Bu beşlimizin son parçası da, olana kadar, sonuna kadar dayanma, ayakta kalma ve denemeye devam etmek; sebat etmektir. “Her sebat eden belki hedefine ulaşmayacaktır ama hedefine ulaşanlar hep sebat edenler olmuştur” der bir büyük usta.

Nihai üçlememiz de #Motivasyon, #Disiplin ve #Tutkudur.

Motivasyon kelime anlamıyla harekete geçiren güç anlamına gelmektedir.

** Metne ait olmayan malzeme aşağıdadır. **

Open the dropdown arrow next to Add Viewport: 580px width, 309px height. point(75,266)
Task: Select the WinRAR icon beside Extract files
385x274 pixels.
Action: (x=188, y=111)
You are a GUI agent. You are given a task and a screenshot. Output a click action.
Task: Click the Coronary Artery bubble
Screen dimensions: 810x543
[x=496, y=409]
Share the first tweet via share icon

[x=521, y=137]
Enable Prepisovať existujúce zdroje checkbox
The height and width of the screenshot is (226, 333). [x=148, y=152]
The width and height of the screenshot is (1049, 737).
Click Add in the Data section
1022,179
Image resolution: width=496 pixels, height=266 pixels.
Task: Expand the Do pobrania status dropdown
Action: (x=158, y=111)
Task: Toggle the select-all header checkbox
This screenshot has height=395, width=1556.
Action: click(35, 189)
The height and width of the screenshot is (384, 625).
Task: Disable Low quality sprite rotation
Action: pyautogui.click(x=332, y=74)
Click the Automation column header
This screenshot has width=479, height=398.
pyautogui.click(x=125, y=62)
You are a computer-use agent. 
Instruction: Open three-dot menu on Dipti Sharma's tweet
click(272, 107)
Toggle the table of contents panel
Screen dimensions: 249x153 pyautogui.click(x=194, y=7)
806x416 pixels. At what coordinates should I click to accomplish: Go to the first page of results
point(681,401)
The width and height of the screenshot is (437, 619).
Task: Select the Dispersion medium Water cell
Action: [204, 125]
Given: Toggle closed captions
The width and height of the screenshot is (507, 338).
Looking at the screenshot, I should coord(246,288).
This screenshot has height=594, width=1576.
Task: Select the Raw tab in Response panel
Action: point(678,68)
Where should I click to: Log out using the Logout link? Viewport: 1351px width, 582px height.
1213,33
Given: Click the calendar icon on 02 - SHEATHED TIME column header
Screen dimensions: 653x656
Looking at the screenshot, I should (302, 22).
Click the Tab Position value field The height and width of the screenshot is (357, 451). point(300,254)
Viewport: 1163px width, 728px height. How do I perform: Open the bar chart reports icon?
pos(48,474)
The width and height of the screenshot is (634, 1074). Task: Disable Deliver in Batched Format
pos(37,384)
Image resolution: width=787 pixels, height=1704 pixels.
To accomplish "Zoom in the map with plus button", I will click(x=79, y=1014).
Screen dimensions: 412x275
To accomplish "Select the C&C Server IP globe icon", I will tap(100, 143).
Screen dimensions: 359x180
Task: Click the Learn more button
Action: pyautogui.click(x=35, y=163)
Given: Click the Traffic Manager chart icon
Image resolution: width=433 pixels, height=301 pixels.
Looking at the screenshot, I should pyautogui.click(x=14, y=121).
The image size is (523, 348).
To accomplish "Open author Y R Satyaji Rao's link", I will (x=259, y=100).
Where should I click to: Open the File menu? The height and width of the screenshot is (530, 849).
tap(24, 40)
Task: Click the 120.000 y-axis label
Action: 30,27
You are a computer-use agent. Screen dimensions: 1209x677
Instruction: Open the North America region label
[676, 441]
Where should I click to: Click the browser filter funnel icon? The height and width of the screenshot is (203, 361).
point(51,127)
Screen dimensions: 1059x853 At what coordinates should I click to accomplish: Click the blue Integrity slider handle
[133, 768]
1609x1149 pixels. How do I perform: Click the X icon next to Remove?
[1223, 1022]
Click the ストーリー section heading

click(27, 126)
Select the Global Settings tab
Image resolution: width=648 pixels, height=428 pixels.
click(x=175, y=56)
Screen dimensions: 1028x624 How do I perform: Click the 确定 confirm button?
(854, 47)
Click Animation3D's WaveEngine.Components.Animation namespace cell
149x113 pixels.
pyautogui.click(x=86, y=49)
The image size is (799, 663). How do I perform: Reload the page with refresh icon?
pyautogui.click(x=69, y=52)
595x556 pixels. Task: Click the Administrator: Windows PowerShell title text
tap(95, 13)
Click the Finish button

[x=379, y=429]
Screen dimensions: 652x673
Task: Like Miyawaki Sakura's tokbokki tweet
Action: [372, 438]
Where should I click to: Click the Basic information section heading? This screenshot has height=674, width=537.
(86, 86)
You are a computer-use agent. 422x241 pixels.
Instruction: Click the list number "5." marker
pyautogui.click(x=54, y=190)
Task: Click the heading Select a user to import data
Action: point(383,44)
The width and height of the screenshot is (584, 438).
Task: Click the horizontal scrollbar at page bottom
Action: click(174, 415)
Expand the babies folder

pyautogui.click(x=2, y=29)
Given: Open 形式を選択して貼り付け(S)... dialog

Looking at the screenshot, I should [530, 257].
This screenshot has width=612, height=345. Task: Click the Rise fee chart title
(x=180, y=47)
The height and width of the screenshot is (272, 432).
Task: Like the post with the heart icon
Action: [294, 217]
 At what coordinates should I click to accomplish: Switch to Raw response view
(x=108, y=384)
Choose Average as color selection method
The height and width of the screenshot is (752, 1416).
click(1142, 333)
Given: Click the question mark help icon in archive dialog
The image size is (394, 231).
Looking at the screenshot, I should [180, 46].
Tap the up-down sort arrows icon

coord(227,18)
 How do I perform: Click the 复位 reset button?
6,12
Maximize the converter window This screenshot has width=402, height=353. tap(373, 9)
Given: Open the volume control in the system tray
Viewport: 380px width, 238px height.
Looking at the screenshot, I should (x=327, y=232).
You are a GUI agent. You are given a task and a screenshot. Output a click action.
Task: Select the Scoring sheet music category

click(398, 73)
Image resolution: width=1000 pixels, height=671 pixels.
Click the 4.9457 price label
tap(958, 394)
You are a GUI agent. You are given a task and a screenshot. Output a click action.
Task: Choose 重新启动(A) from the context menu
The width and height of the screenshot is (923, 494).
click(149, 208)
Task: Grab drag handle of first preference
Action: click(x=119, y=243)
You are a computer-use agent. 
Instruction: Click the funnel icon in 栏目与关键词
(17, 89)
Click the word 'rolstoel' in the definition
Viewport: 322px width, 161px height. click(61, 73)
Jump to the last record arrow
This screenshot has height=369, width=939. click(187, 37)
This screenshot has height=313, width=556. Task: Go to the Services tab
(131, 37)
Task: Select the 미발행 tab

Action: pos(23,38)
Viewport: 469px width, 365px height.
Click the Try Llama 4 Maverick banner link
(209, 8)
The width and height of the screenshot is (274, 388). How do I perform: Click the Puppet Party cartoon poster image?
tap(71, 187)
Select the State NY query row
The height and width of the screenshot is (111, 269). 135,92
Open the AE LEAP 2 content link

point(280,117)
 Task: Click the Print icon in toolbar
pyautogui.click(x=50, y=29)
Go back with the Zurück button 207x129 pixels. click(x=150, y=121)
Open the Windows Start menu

Benim tanımıma göre ise “Acı verici durumlara katlanmamızı sağlayan duygudur.”

Motivasyonun gereksiz olduğunu ileri sürenlere şiddetle karşı çıkmakla birlikte, tek başına yeterli olacağını düşünenlere de sadece gülümserim.

Bazen amaçlar ve duygular sizde pek çok insanda karşılık bulamayacak yankılar yaratır ve sonunuzu dahi düşünmeden harekete geçebilirsiniz, bu küçümsenemez. İşte bu noktada her insanın yapması gereken motivasyonun geçici olduğunu kabul etmek ve ilk fırsatta bunu bir disipline çevirmeye çalışmak olmalıdır. Harekete devam etmek de harekete geçmek kadar zordur bazen. Disiplin geliştirmek için de yazılı, net, uygulanabilir ve bizim için anlam ifade eden kurallar düzeni oluşturmalı; bunlara uymaktan kendimizi sorumlu tutmalı ve sonuçlarımıza göre kendimizi ödüllendirmeli ve cezalandırmalıyız.

Bu hayati kavramların en sonuncusu da bence en önemlisi olan tutkudur. Ne yazık ki pek çoğumuz içinde doğduğumuz şartlar nedeniyle hayatta gerçekten var olma sebebimizi, dünyada var olmamızın arkasında yatan gerçek amacımızı bulmaya pek fazla odaklanamıyoruz. Bulduğumuzu düşündüğümüz tutkuların peşinden giderken de muhtelif sebeplerle alıkonuluyoruz. Ancak şunu biliyorum ki, maddi ve manevi refaha ulaşıldığı gün geriye bizi oyunda tutacak tek bir şey kalacak: Gerçek yaşam amacımız yani tutkumuz.

Hepimizin bir gün gerçek amaçlarımızı bulduğumuz ve bizden sonrakilere tutkularını bulmaları için örnek olduğumuz günler dilerim.

11 temel kavramı bir kez daha özetlemeye çalıştığım bu yazımı okuduğunuz için çok teşekkür ederim ve yaşadığımız her anın kıymetini bildiğimiz günler dilerim.